+++ DATA FOR PROCESSING +++

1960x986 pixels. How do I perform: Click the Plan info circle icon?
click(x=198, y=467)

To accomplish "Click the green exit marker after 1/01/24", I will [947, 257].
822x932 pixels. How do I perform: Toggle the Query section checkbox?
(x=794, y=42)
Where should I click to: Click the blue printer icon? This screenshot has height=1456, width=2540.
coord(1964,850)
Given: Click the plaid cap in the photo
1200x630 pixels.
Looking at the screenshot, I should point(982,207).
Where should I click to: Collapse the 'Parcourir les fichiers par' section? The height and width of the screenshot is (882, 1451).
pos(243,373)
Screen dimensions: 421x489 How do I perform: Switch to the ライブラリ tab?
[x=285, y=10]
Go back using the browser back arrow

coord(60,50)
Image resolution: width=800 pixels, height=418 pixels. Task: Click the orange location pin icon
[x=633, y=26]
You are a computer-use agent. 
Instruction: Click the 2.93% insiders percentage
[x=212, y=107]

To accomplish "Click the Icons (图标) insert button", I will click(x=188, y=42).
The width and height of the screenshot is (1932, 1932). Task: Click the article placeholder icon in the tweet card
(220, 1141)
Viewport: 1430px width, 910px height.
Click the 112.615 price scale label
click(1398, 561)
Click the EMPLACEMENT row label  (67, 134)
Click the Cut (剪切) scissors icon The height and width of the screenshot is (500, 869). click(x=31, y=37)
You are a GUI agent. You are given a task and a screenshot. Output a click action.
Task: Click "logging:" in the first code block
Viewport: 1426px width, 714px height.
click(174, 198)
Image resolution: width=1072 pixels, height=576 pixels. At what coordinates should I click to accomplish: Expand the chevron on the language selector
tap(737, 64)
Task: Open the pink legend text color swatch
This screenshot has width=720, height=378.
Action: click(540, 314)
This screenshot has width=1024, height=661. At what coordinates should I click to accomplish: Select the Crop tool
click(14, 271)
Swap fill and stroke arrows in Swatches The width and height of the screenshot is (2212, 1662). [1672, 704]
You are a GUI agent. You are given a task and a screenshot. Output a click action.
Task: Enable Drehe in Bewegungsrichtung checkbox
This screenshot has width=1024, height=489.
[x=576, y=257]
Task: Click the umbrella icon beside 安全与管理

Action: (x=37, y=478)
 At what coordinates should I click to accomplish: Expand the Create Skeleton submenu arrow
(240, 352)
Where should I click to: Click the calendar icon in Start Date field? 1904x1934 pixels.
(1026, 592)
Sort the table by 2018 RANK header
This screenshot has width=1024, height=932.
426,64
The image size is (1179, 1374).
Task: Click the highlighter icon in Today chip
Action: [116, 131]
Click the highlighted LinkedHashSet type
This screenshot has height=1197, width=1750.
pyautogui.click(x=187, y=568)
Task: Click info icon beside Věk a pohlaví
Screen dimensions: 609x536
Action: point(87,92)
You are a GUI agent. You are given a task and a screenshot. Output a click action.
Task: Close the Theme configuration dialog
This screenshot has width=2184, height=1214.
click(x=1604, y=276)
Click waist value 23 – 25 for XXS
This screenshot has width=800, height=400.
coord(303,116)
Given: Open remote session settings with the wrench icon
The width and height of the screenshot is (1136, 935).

+++

▶ [TASK GOAL] Rewrite the lines starting at the one containing "will click(x=188, y=42)." and ending at the one containing "Action: click(540, 314)", substituting "screen capture" for every "screenshot" and leaving all else unchanged.

▶ [THE SOLUTION]
To accomplish "Click the Icons (图标) insert button", I will click(x=188, y=42).
The width and height of the screen capture is (1932, 1932). Task: Click the article placeholder icon in the tweet card
(220, 1141)
Viewport: 1430px width, 910px height.
Click the 112.615 price scale label
click(1398, 561)
Click the EMPLACEMENT row label  (67, 134)
Click the Cut (剪切) scissors icon The height and width of the screen capture is (500, 869). click(x=31, y=37)
You are a GUI agent. You are given a task and a screen capture. Output a click action.
Task: Click "logging:" in the first code block
Viewport: 1426px width, 714px height.
click(174, 198)
Image resolution: width=1072 pixels, height=576 pixels. At what coordinates should I click to accomplish: Expand the chevron on the language selector
tap(737, 64)
Task: Open the pink legend text color swatch
This screen capture has width=720, height=378.
Action: click(540, 314)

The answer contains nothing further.